Work to do:
• 1. Answer these questions using the article about Narendra Modi's rise, one line each:
(a) On what date is Modi set to be sworn in as India's Prime Minister?
(b) At what age did he leave school?
(c) Which languages is he more comfortable speaking than English?
• 2. Translate this sentence from the article about Narendra Modi's rise into Spanish: "Unlike many former prime ministers, he has no foreign education, having left school at 17 and gained his degrees through distance learning."
• 3. Pick up the article about Narendra Modi's rise after its last sentence and continue writing it.

Excerpt provided:
--- START ---
There are high expectations and hopes for Narendra Modi who is set to be sworn in as India's Prime Minister on May 26

NEW DELHI, India – The rise of Indian prime minister-elect Narendra Modi is a rags-to-riches success story set to lead to a change in style in New Delhi power circles, long dominated by an English-speaking elite.

The victory for Modi’s right-wing Bharatiya Janata Party (BJP) was described as a “democratic asteroid” by one commentator and the manner of his leadership could prove alien to foreign allies.

The results on May 16 confirmed the storming of New Delhi by a provincial politician with no prior role in national politics, a man who once swept floors and who has long scorned the country’s first family, the Nehru-Gandhi dynasty.

Unlike many former prime ministers, he has no foreign education, having left school at 17 and gained his degrees through distance learning.

He is far more comfortable speaking Hindi or his native Gujarati than English, while his foreign travels have taken him more frequently to east Asia than the West, which boycotted him over religious riots in 2002.
--- END ---
Data section:
--- START ---
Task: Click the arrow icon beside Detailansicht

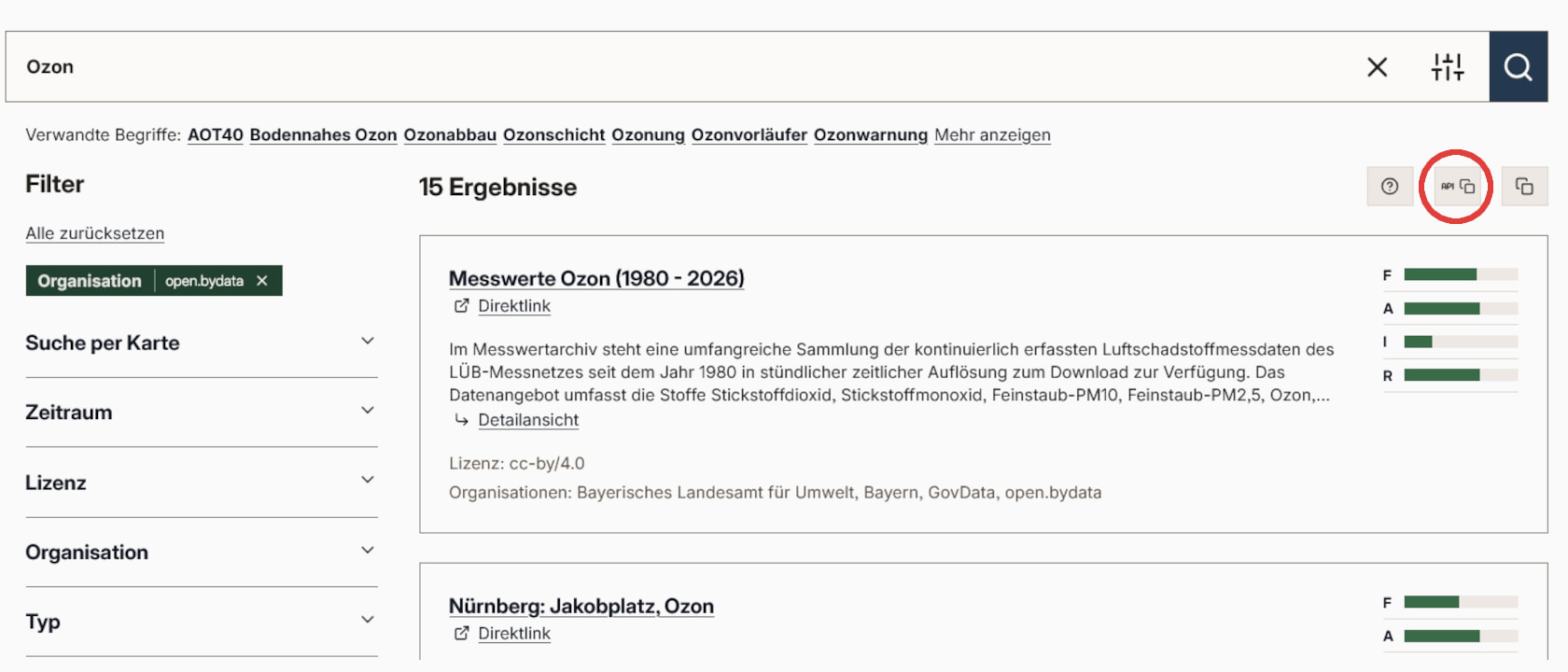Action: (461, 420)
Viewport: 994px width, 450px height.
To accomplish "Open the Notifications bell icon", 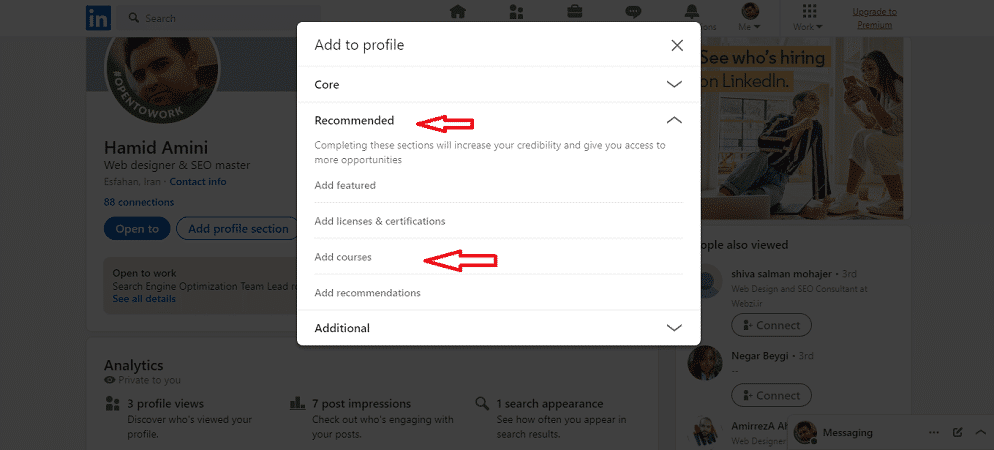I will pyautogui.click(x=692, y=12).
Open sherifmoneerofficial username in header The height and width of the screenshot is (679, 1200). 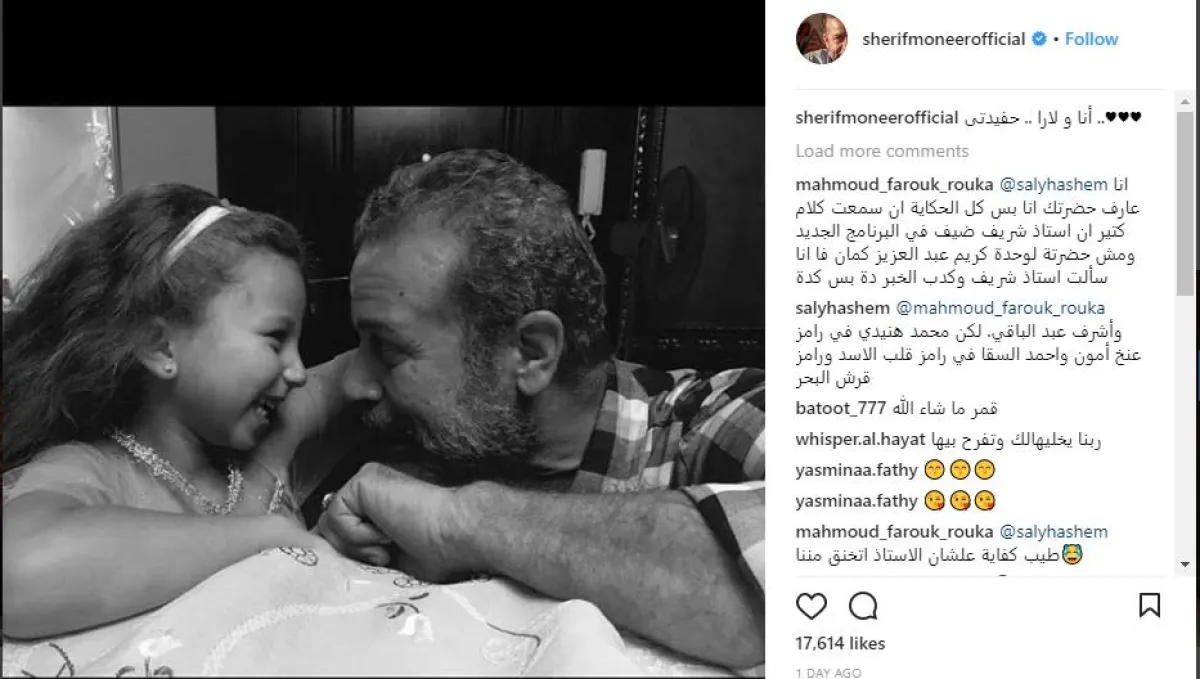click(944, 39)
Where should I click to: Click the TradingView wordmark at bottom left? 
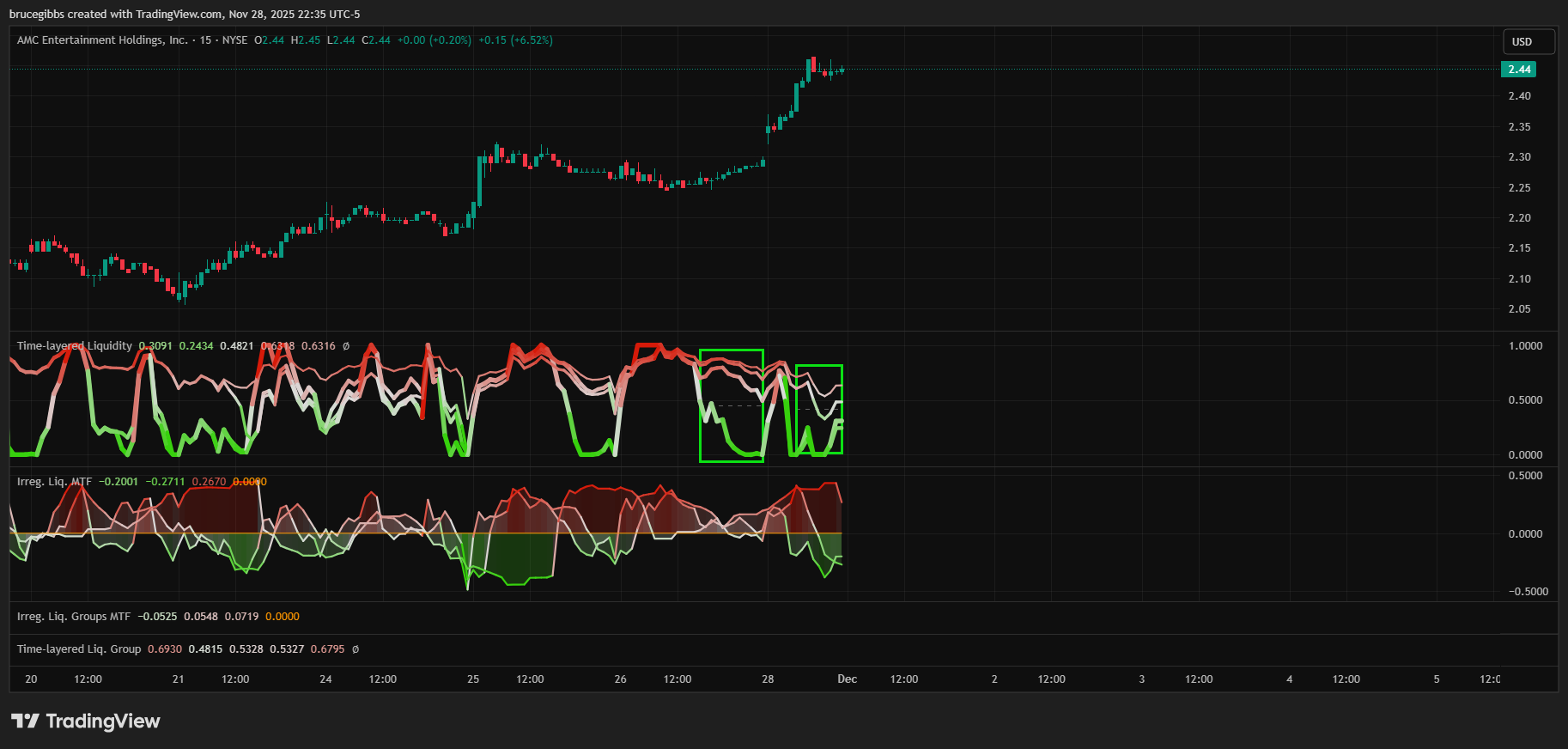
--- END ---
Answers for the tasks:
• 1.
(a) May 26
(b) 17
(c) Hindi or his native Gujarati

• 2. A diferencia de muchos ex primeros ministros, no tiene formación en el extranjero, ya que dejó la escuela a los 17 años y obtuvo sus títulos a través de la educación a distancia.

• 3.
“Modi is a Gujarat-born Indian, who is not too comfortable with Western mode of living nor is he Western in his mannerism,” said Rudrangshu Mukherjee, an Indian historian.

“And he is not ashamed of it,” Mukherjee added ahead of Modi’s swearing into office on Monday.

He is also devoutly and openly religious, having spent his adult life in organizations committed to defending the Hindu character of India, home to sizeable minorities including 150 million Muslims.

In his experiences, politics and religiosity, he stands in stark contrast to India’s most famous statesman of the last century, first prime minister Jawaharlal Nehru.

Almost exactly 50 years since his death on May 27 1964, Modi will be sworn in as prime minister, the first to have been born after Nehru’s famous independence night speech when he said the country faced a “tryst with destiny”.

 

Breaking with the past

Nehru, a socialist and staunch secularist, has towered over India since the partitioning of the subcontinent in 1947 and his daughter Indira Gandhi and grandson Rajiv Gandhi went on to become prime ministers.

Great-grandson Rahul ran the Congress party’s disastrous campaign against Modi that saw the party slump to its worst ever result with just 44 seats in the 543-member parliament.

Nehru’s party has run India for all but 13 years since independence and the BJP is the first party other than Congress to win a majority in parliament.

Rasheed Kidwai, a political commentator and journalist who has written a book on the dynasty, said Modi was very different to the last BJP prime minister, Atal Bihari Vajpayee.

“Vajpayee was a BJP prime minister, but his thinking was very Nehruvian,” explained Kidwai, referring to his ability to keep the right-wing Hindu hardliners away from his politics.

“Modi’s ideology is anti-Nehruvian,” he said.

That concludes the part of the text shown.